Task details
Leave out every line before the one containing "This screenshot has width=1389, height=868.", and repeat the rest of the material below exactly, that line included.

Provided material

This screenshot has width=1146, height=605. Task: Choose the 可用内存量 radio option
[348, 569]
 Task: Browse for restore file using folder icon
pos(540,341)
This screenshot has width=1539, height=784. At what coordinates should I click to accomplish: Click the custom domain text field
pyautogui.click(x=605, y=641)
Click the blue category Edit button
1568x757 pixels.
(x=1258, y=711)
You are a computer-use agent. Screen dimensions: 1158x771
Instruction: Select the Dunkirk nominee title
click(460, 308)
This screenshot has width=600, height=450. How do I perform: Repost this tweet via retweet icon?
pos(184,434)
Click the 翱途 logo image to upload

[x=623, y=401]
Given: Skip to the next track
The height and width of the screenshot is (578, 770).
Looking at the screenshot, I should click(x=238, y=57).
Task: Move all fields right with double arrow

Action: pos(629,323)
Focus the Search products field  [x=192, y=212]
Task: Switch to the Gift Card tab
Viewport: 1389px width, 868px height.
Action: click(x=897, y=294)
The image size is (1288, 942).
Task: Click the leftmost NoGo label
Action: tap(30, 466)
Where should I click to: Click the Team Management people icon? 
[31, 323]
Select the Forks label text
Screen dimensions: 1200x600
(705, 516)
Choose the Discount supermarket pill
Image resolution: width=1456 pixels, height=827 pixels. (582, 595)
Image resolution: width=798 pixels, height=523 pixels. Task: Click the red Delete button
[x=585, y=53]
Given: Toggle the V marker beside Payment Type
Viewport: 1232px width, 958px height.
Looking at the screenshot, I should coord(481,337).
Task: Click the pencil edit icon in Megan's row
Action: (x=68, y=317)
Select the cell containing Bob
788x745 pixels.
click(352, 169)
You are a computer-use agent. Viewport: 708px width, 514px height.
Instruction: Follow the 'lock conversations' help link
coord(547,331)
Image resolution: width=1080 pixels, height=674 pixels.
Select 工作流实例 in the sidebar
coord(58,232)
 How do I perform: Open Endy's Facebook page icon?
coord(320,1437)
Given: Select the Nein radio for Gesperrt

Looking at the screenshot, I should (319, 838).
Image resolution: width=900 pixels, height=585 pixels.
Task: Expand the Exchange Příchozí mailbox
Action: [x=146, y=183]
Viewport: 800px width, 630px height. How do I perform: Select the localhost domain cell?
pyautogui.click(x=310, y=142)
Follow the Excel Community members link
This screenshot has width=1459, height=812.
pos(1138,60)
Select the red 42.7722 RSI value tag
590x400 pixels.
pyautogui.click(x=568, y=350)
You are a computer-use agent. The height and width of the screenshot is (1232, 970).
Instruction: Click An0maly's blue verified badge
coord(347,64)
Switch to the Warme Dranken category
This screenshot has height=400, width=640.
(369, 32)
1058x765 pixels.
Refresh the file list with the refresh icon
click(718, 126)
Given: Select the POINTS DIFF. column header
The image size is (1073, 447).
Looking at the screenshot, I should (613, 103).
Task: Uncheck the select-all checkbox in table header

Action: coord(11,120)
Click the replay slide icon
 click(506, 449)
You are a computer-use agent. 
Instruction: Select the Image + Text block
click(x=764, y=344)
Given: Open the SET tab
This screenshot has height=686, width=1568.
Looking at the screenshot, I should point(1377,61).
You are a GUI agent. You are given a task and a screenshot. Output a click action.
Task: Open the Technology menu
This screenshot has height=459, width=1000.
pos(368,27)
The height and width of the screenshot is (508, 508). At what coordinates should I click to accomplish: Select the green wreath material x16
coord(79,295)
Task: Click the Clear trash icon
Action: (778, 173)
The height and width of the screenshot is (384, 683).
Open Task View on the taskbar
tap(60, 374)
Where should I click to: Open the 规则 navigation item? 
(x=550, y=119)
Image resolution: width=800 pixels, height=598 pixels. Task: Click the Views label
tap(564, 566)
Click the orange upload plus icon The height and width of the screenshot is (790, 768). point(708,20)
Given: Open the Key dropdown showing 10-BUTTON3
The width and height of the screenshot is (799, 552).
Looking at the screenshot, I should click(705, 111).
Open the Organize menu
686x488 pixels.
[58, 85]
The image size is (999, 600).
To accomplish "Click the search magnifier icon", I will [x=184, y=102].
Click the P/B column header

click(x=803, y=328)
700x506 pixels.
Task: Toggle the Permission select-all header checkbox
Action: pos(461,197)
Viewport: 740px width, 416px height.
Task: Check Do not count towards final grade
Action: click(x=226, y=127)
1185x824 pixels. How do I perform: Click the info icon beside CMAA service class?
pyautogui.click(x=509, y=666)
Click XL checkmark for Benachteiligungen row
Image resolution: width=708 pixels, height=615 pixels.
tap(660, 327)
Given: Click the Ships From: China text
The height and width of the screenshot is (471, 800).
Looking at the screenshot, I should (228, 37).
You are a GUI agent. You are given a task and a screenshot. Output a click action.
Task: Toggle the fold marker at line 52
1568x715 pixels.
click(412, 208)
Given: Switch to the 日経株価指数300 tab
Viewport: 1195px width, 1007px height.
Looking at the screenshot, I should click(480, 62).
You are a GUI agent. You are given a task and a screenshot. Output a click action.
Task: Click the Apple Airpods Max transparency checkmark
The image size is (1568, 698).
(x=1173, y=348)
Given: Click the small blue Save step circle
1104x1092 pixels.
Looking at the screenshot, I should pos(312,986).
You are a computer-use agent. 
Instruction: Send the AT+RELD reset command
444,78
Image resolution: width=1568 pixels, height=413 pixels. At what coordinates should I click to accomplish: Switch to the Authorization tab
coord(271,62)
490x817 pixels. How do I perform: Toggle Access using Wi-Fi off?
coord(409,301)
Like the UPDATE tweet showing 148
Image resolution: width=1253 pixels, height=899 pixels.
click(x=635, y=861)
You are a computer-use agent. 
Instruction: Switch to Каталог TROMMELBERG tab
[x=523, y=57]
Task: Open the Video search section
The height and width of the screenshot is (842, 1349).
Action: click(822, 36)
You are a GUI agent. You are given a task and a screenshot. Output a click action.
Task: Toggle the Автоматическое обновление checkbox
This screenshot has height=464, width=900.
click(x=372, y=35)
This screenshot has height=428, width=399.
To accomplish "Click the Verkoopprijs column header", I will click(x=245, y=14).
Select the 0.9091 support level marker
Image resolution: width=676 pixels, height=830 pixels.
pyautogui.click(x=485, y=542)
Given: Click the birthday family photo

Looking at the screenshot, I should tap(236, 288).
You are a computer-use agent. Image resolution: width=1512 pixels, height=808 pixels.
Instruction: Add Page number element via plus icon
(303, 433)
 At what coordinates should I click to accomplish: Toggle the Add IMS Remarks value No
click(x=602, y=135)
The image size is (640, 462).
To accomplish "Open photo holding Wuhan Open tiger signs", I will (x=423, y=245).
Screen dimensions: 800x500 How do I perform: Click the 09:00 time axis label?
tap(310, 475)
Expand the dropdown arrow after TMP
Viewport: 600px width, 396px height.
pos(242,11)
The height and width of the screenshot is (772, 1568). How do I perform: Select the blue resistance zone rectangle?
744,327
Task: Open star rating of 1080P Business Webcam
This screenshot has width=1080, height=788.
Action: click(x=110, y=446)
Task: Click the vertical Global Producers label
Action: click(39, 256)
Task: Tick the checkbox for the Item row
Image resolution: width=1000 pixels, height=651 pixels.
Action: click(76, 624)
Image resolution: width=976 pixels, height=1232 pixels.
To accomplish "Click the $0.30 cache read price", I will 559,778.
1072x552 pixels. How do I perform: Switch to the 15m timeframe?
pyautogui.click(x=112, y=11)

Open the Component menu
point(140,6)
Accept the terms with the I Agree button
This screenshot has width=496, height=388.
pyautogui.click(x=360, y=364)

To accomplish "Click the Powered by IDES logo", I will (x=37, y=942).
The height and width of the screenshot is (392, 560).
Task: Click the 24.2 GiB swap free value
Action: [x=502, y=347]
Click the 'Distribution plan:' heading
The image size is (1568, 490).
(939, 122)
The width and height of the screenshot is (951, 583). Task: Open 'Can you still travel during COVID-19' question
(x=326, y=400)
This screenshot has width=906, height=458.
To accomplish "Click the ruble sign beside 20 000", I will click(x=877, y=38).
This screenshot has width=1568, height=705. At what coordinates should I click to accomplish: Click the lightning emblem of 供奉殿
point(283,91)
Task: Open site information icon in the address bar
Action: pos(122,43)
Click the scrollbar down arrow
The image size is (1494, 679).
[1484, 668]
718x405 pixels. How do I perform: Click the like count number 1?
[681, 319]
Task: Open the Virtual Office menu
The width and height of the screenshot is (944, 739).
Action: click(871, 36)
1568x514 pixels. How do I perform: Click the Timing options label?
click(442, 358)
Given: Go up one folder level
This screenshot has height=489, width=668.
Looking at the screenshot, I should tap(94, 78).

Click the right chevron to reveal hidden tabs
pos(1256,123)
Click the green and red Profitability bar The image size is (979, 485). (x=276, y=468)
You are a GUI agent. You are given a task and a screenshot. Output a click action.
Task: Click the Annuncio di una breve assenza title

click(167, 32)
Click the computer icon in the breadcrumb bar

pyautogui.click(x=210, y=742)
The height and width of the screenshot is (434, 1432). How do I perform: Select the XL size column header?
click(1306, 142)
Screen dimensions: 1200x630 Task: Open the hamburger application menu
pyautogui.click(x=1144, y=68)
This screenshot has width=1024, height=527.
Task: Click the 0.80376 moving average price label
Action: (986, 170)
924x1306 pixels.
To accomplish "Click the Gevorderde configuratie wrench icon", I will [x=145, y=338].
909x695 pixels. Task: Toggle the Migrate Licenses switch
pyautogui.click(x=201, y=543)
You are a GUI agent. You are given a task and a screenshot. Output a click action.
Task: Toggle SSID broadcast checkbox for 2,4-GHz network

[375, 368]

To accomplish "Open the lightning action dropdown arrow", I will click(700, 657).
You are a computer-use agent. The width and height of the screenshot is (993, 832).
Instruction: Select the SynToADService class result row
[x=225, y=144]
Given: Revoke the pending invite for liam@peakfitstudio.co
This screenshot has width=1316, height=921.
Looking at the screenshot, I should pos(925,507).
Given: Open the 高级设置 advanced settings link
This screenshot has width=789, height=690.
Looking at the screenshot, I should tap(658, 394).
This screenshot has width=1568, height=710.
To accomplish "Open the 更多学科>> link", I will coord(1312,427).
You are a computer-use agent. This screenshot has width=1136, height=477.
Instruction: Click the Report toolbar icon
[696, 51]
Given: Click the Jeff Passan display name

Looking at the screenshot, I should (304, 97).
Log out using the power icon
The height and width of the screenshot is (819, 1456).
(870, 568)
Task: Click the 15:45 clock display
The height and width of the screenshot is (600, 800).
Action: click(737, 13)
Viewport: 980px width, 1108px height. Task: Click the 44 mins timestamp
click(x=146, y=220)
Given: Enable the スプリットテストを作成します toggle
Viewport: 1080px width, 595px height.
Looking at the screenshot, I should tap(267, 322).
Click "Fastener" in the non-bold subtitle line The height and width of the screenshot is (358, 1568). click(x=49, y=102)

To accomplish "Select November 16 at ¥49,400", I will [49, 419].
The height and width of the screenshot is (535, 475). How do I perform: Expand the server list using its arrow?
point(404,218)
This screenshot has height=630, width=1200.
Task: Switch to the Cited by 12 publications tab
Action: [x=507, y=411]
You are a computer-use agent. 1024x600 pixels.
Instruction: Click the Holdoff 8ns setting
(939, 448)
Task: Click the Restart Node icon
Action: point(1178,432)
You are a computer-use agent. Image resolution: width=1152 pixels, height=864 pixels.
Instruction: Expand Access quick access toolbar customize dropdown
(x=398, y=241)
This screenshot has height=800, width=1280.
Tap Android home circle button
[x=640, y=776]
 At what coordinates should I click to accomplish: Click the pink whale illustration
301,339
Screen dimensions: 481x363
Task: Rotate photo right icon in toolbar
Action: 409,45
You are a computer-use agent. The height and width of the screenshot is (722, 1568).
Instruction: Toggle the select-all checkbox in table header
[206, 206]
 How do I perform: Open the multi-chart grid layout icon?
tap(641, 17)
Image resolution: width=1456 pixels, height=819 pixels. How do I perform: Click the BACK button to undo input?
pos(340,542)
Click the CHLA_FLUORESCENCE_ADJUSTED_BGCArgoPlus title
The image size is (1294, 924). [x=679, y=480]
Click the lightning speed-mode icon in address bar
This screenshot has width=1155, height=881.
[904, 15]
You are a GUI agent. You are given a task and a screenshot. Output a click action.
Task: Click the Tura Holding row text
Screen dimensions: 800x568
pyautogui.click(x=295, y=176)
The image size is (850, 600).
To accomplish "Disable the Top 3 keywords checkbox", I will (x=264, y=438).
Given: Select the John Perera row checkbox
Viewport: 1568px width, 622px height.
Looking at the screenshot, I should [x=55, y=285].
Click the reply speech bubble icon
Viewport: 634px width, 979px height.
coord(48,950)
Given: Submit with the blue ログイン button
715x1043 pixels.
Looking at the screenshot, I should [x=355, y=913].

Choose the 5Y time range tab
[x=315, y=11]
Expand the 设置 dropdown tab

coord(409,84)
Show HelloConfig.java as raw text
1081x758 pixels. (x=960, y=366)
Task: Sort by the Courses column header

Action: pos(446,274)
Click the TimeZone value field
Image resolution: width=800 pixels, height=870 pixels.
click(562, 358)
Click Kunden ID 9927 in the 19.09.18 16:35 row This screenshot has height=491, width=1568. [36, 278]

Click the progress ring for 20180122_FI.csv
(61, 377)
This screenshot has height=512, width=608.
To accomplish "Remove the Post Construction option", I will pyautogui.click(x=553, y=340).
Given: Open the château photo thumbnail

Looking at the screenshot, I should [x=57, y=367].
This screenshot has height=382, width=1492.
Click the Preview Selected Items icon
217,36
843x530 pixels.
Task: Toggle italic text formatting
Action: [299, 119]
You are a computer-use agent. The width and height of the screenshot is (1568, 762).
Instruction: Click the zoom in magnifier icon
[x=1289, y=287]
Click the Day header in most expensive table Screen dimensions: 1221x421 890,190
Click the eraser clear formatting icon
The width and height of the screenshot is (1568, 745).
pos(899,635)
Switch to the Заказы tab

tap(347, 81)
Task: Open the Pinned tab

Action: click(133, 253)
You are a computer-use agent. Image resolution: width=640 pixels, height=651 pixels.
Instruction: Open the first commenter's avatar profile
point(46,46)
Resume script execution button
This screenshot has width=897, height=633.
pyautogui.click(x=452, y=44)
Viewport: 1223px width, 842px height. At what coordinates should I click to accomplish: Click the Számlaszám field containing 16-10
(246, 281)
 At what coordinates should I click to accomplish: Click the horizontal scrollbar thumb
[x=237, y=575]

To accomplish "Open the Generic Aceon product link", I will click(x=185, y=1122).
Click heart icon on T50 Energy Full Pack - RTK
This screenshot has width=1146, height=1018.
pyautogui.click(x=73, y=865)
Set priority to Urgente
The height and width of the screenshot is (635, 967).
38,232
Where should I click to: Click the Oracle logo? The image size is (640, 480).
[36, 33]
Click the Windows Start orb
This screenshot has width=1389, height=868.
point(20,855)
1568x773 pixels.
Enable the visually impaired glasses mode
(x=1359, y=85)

Task output
This screenshot has width=1389, height=868.
point(20,855)
1568x773 pixels.
Enable the visually impaired glasses mode
(x=1359, y=85)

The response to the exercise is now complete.